- Born: Ahmad ibn Muhammad ibn ʿAbd Rabbih 860 Cordova, Al-Andalus (modern-day Spain)
- Died: 940 Cordova, Al-Andalus (modern-day Spain)
- Occupations: Writer, poet
- Writing career
- Language: Arabic
- Genres: Adab (literature and culture)
- Notable work: Al-ʿIqd al-Farīd

= Ibn Abd Rabbih =

Andalusian-Arab writer and poet

Ahmad ibn Muhammad ibn ʿAbd Rabbih (ابن عبد ربه; 860–940) was an Arab writer and poet widely known as the author of al-ʿIqd al-Farīd (The Unique Necklace).

==Biography==

He was born in Cordova, now in Spain, and descended from a freed slave of Hisham I, the second Spanish Umayyad emir. He enjoyed a great reputation for learning and eloquence. Not much is known about his life. According to Isabel Toral-Niehoff,

He came from a local family whose members had been clients (mawālī) of the Umayyads since the emir Hishām I (788–796). His teachers were Mālikī fuqahāʼ and
muḥaddithūn who had travelled to the East in search of knowledge: Baqī b. Makhlad (816–889), Muḥammad b. Waḍḍāḥ (815–899), and a scholar named Muḥammad b. ʻAbd al-Salām al-Khushanī (833–899), who is said to have introduced much poetry, akhbār and adab from the Islamic East to Andalusia. Ibn ʻAbd Rabbih himself is said to have never left the Peninsula. In spite of his education as faqīh, he became more a man of letters than a jurist, and functioned as a court poet since the start of the emir ʻAbdallāh’s (888–912) reign. He reached the apogee of his career at the court of caliph ʻAbd al-Raḥmān III (912–961).

==Works==

Ibn ʿAbd Rabbih was a friend of many Umayyad princes and was employed as an official panegyrist at the Umayyad court.

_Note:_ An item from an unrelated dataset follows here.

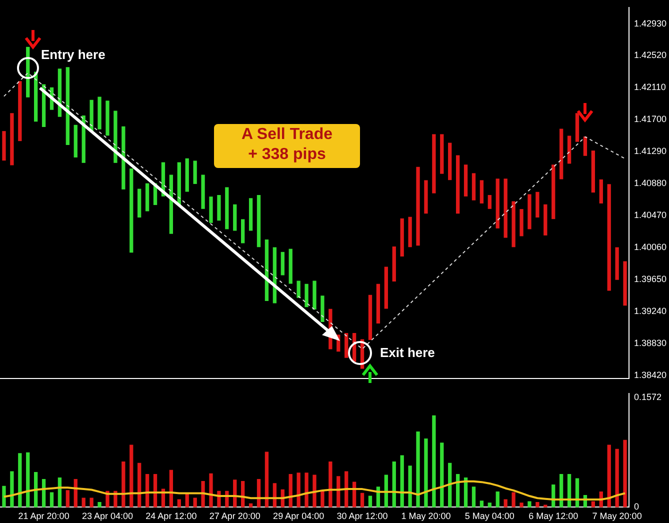 The width and height of the screenshot is (669, 523). What do you see at coordinates (650, 23) in the screenshot?
I see `y-tick-label: 1.42930` at bounding box center [650, 23].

No complete collection of his poems is extant, but many selections are given in the Yatima al-Dahr and Nafh al-Tip.

More widely known than his poetry is his great anthology, the al-ʿIqd al-Farīd (The Unique Necklace), a work divided into 25 sections. The 13th section is named the middle jewel of the necklace, and the chapters on either side are named after other jewels. It is an adab book resembling Ibn Qutaybah's `Uyun al-akhbar (The Fountains of Story) and the writings of al-Jahiz from which it borrows largely. Although he spent all his life in al-Andalus and did not travel to the East like some other Andalusian scholars, most of his book's material is drawn from the East Islamic world. Also, Ibn Abd Rabbih quoted no Andalusian compositions other than his own. He included in his book his 445-line Urjuza, a poem in the meter of the rajaz in which he narrates the warlike exploits of Abd al-Rahman al-Nasir, along with some of his eulogies of the Umayyads of al-Andalus.

==Books==
Ibn Abd Rabbih’s book, Al-Iqd Al-Fareed, is one of the best known of such literary selections. The title means, The Unique Necklace. Ibn Abd Rabbih’s conception of his book is that it is a necklace made of 25 fine jewels, 12 pairs and a larger middle one. Under each one of these jewels he includes poetry, proverbs, anecdotes, fine prose, etc. speaking about the same topic. Yet the two topics of a pair of jewels need not have anything in common. Thus the first pearl speaks about government and governors, while the second pearl is devoted to anecdotes and funny incidents.